Visual and Media Choices

  1. Create something visually new from two separate parts. Show the two parts and what you created.
  2. Share 5 photos that explain or illustrate a concept; be sure to use photos where you have permission (i.e. Flickr Creative Commons) and cite the photo sources.
  3. Share 3 YouTube videos on a topic and include commentary on why you selected them.
  4. Share a photo or graphic you created and compare it to a photo of something in nature. Compare & contrast or make connections between them.
  5. Share a photo or graphic you created, with a link or photo of what inspired you.
  6. Share an infographic you created about a concept with some introductory text.
  7. Share a how to video with an introductory sentence or two.
  8. Take any of the “writing” ideas listed above and think of how you could express the idea visually with only a sentence or two accompanying it.
  9. Illustrate a cause and effect with photos or graphical elements.
  10. Create a visual mind map of a concept – i.e. a collection of photos of different types of happiness.
  11. Illustrate the various elements of a concept or thing.
  12. Categorize or classify 10-20 different things.
  13. Compare and contrast two graphics, videos, YouTube clips, photos, techniques, software packages, concepts, projects, websites, tools, etc. pick and compare two things.
  14. Diagram the flow of a procedure or relationship between elements.
  15. Create a mind map on a concept – show it and include some short explanation.
  16. Cite/quote/show a graph from a report on the Internet and then generate 5 questions about the graph.

Reusing College Content

  1. Look through your assignments.
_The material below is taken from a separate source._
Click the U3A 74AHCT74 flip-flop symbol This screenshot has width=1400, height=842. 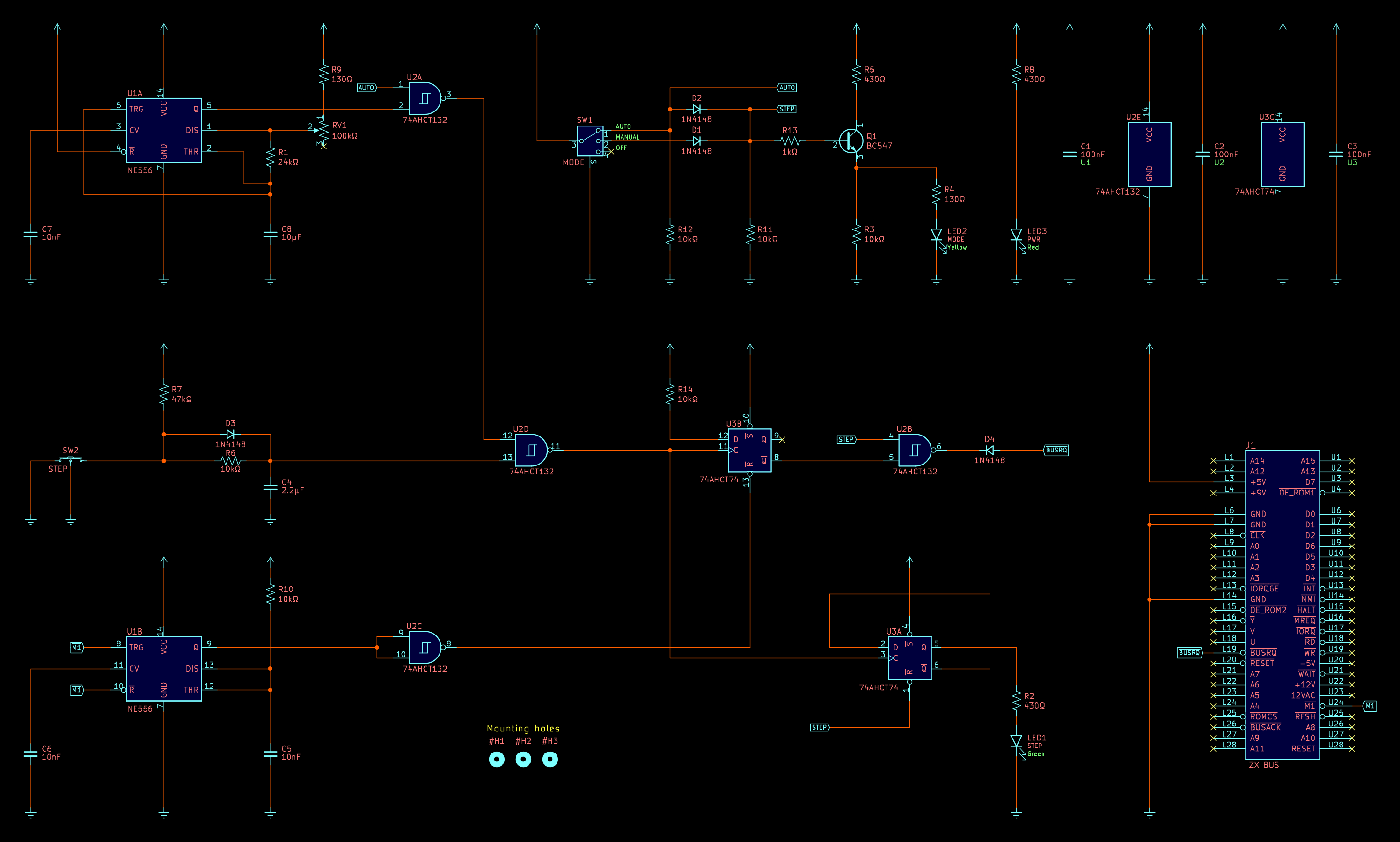coord(909,657)
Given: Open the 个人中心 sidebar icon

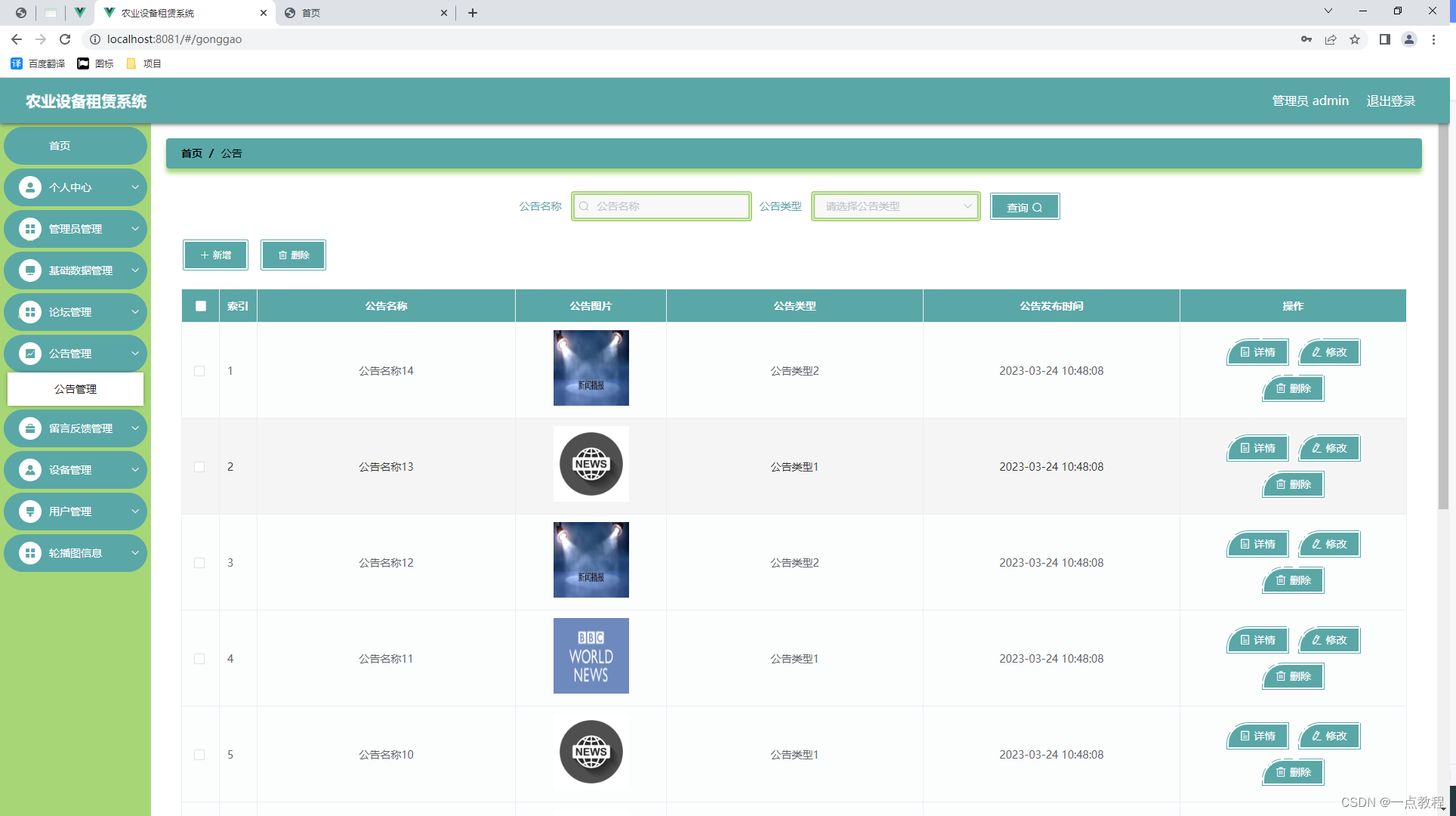Looking at the screenshot, I should tap(30, 187).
Is there a paper you really enjoyed, or felt passionate about? Could you get one or two or three blog posts by condensing and making more precise?
  2. Think about your current or past courses. Is there a lecture you really enjoyed? What was it about? What could you document / share on your blog? Cite sources and/or your professor? Respond to the topic?
  3. Take two really different classes you have taken or are taking. What is the overarching concept for each course? Now make comparisons or connections between those two ideas. How do they connect? How are they different? Does one idea remind you of another? Do the two ideas make you think of a third idea?